Discussion in 'Saltwater' started by GUZ808, Dec 5, 2007.

  1. Third year means that they are three years old. In the winter resident coho fishing can be very good in the south sound and they tend not to be overly picky most of the time. A good tan and white marabou clouser will catch a lot of fish. From what I can tell so far, it seems like this year's resident coho population is down a bit from last year.
  2. I used to fish for SRCs when they were a little more plentifull and I found that Muddler minnows and olive woolly buggers were the best. Pretty much anything that looks like a sculpin . I you tie a bugger with a pheasant herl hackle like a traditional wet fly instead of the palmered hackle it gives it more of a sculpin look. having said that the biggest SRC I have seen caught was on a elk hair caddis fished dry in the puget sound.wierd.

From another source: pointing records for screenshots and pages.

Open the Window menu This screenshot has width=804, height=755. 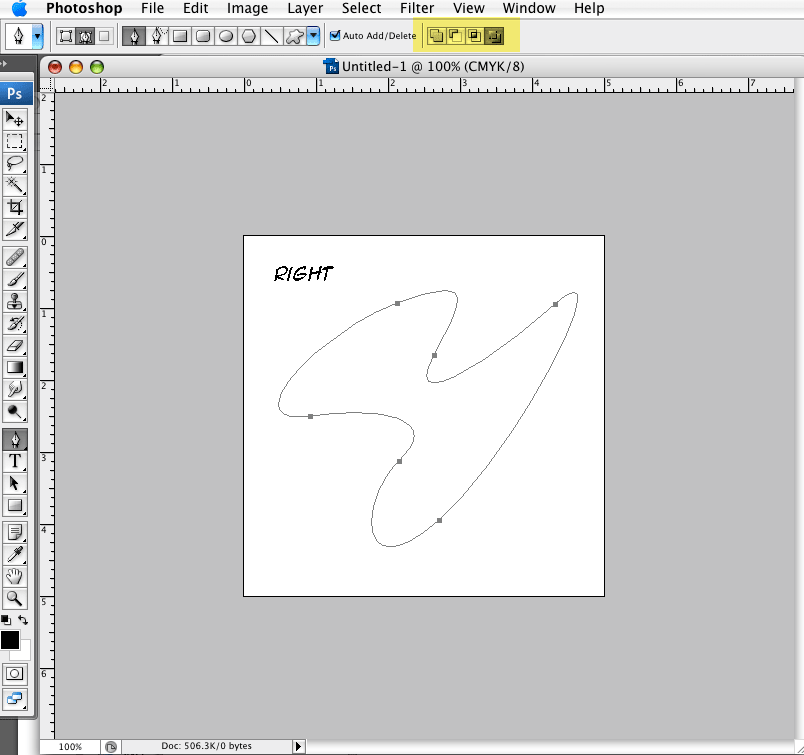coord(528,8)
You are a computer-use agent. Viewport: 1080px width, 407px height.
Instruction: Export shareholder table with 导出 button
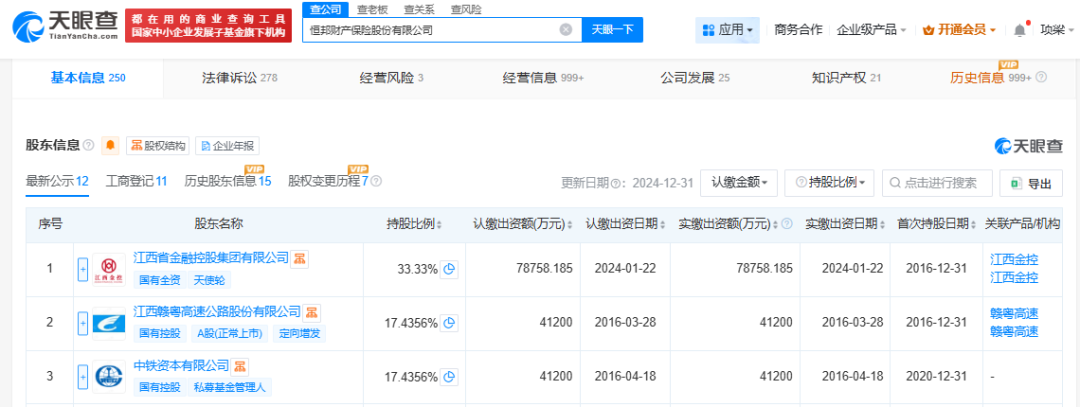[1031, 183]
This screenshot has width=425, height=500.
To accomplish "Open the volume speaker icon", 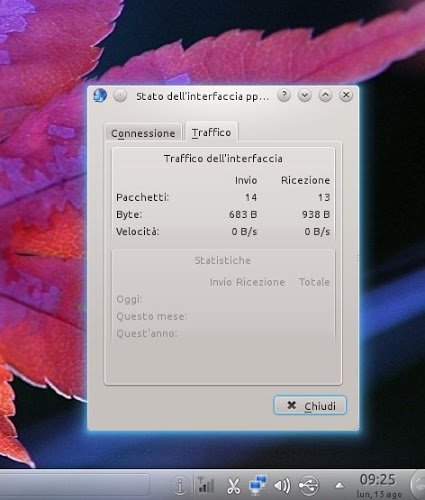I will tap(282, 485).
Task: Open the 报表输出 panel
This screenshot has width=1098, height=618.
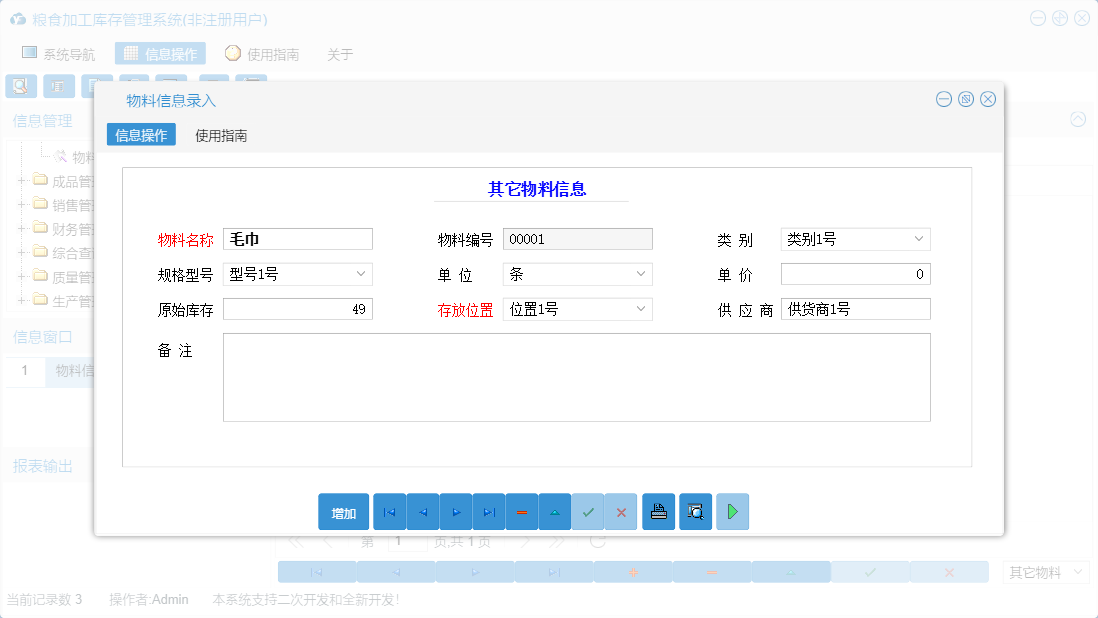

  3. GUZ, if I have this figured right, the silvers are incubated in the Fall of year 1, then transfered to net pens or other holding facilities (Minter Creek Hatchery) in the early Spring of year 2 and held there as late as conditions permit, usually around May or maybe the first of June, if we are lucky, and then released. They might be five or six inches long by then. If conditions are right, many stay in the Sound throught the Summer and over the next Winter. Now they are getting to be 16 to 18 inches or more and are of real interest to us. Those that don't end up seal snacks or meet other fates continue to grow through the next Summer, their third year, and are great quarries as Fall again approaches. There are fewer of them, but they are still feeding and the lucky fly flinger may find a few with his "shock 'n awe" or clouser tied to three inches long or so.